■ TASK TO CARRY OUT: Print each of the entries below word for word, with every line in its original order.

■ DATA FOR THIS TASK:

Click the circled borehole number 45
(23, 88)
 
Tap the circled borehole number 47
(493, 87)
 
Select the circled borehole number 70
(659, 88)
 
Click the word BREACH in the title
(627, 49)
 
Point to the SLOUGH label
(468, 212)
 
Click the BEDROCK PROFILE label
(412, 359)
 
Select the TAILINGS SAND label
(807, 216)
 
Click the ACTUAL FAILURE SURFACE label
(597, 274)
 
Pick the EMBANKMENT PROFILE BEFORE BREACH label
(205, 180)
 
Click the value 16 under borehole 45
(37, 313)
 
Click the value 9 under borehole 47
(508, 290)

■ TASK ANSWER:
Click the circled borehole number 45
(23, 88)
 
Tap the circled borehole number 47
(493, 87)
 
Select the circled borehole number 70
(659, 88)
 
Click the word BREACH in the title
(627, 49)
 
Point to the SLOUGH label
(468, 212)
 
Click the BEDROCK PROFILE label
(412, 359)
 
Select the TAILINGS SAND label
(807, 216)
 
Click the ACTUAL FAILURE SURFACE label
(597, 274)
 
Pick the EMBANKMENT PROFILE BEFORE BREACH label
(205, 180)
 
Click the value 16 under borehole 45
(37, 313)
 
Click the value 9 under borehole 47
(508, 290)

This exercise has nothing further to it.